人文学部歴史学科の佐藤文子教授がオーガナイズされたシンポジウム「仏教から見る死者・神・天皇/皇帝」(佛教史學会、2022年11月)の成果が、『佛教史學研究』第65巻1号に掲載されました(2023年10月)。

本シンポジウムは、南北朝・隋唐時代の中国や、古代日本を含むその周縁の世界において、生者の社会から向けられた死者・祖先・神霊へのまなざしを観察分析することにより、5世紀から9世紀の東アジアにおける信仰の様相を具体的に捉えています。

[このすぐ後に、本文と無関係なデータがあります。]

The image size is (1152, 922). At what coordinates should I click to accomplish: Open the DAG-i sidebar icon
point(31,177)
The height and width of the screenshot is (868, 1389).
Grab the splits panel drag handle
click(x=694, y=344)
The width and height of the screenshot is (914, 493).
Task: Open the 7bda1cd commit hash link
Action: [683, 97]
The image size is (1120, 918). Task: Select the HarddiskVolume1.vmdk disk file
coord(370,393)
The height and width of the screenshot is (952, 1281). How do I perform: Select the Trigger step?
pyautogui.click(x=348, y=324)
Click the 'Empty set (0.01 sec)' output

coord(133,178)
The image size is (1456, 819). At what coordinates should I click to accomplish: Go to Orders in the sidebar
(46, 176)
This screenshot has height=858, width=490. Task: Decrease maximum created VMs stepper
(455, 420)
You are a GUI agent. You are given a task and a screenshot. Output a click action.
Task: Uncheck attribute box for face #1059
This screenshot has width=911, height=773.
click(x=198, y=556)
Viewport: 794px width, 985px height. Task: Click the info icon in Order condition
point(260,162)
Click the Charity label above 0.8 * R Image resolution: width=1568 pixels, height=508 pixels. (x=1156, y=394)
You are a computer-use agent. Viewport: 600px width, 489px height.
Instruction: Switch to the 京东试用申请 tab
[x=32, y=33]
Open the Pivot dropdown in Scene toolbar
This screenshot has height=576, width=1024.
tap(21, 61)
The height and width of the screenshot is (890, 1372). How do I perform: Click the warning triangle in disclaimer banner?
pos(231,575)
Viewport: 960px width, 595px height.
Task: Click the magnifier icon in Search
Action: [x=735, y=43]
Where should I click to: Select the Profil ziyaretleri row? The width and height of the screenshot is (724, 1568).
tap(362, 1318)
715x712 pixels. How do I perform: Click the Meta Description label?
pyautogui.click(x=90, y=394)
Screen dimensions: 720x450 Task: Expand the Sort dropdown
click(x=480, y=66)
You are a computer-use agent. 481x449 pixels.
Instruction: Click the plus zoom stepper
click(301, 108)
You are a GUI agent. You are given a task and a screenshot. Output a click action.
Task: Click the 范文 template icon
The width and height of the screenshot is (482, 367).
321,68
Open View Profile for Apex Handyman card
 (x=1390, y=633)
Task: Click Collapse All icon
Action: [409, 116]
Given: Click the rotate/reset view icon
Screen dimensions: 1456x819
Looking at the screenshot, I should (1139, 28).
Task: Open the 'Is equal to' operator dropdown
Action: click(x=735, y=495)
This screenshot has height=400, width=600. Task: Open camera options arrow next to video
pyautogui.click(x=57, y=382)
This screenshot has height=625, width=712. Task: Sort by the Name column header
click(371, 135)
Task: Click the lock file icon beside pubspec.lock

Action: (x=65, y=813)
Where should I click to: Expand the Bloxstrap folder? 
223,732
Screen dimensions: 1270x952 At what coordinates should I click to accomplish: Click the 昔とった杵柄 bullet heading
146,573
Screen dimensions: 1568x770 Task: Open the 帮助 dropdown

その中に、佐藤教授の論文「高御座の盧舎那仏」(pp.68-99)も含まれており、生者に災いをもたらす死者を祀って慰霊し、その力を種子稲に託して五穀豊穣を祈願する御斎会の成立と展開において、複数の思想や信仰が融合した日本的祖先信仰の方法が方向づけられたことを明らかにしています。

佐藤文子教授コメント

私たちの祖先は、死者を看取り、偲ぶ文化を成立させましたが、それが本格化したのは、同じ居住空間(たとえば平安京)を捨て去らずに定住するようになってからのことです。天皇の御殿で毎年実施されていた御斎会という儀礼は、僧侶に委託して仏教式で行われましたが、それは死者を偲ぶという文化を読み込んでいくための回路として機能した節があります。今後は研究班を組んでさらにこのテーマの研究を深めていきたいと考えます。